*Task brief*. From the data below, copy exactly the lines that lie between the one holding "Image resolution: width=557" and the one holding "Click the 7 min idle fee line", including both, and nothing more.

*Source data*.

*-*-*

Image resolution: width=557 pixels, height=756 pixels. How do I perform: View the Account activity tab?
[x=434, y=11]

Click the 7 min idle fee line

*-*-*

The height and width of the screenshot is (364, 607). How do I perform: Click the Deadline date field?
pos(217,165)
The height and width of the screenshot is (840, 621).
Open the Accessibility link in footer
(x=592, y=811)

*-*-*

*Your response*.
Image resolution: width=557 pixels, height=756 pixels. How do I perform: View the Account activity tab?
[x=434, y=11]

Click the 7 min idle fee line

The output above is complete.